-- Your assignment --
Copy out lines with the word "arrow" from the material that follows.

-- Material for this task --
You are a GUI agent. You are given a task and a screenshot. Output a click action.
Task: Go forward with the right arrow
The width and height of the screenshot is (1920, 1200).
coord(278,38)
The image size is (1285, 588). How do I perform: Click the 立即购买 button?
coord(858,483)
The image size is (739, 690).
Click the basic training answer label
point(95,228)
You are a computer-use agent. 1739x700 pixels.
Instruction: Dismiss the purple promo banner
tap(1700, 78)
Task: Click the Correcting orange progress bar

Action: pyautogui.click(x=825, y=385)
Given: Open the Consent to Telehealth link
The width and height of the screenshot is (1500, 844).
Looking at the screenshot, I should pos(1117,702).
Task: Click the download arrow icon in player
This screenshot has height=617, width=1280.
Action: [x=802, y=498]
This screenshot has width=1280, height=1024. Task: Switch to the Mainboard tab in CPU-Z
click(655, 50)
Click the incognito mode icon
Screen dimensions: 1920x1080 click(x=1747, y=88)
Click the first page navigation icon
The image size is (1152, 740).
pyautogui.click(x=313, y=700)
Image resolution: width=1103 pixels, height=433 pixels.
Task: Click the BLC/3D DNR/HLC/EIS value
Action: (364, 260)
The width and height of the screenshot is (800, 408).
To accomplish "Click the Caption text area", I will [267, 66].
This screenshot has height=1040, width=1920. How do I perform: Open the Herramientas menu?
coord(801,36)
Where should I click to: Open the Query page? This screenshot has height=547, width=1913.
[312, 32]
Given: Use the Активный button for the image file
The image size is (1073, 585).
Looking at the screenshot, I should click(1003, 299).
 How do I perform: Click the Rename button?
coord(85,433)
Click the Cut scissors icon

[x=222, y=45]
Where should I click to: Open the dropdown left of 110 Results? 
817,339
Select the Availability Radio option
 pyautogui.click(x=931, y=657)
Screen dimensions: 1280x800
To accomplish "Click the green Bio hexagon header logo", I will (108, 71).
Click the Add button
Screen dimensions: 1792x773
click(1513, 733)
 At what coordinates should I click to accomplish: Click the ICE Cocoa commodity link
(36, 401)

-- Output of the task --
Task: Go forward with the right arrow
Task: Click the download arrow icon in player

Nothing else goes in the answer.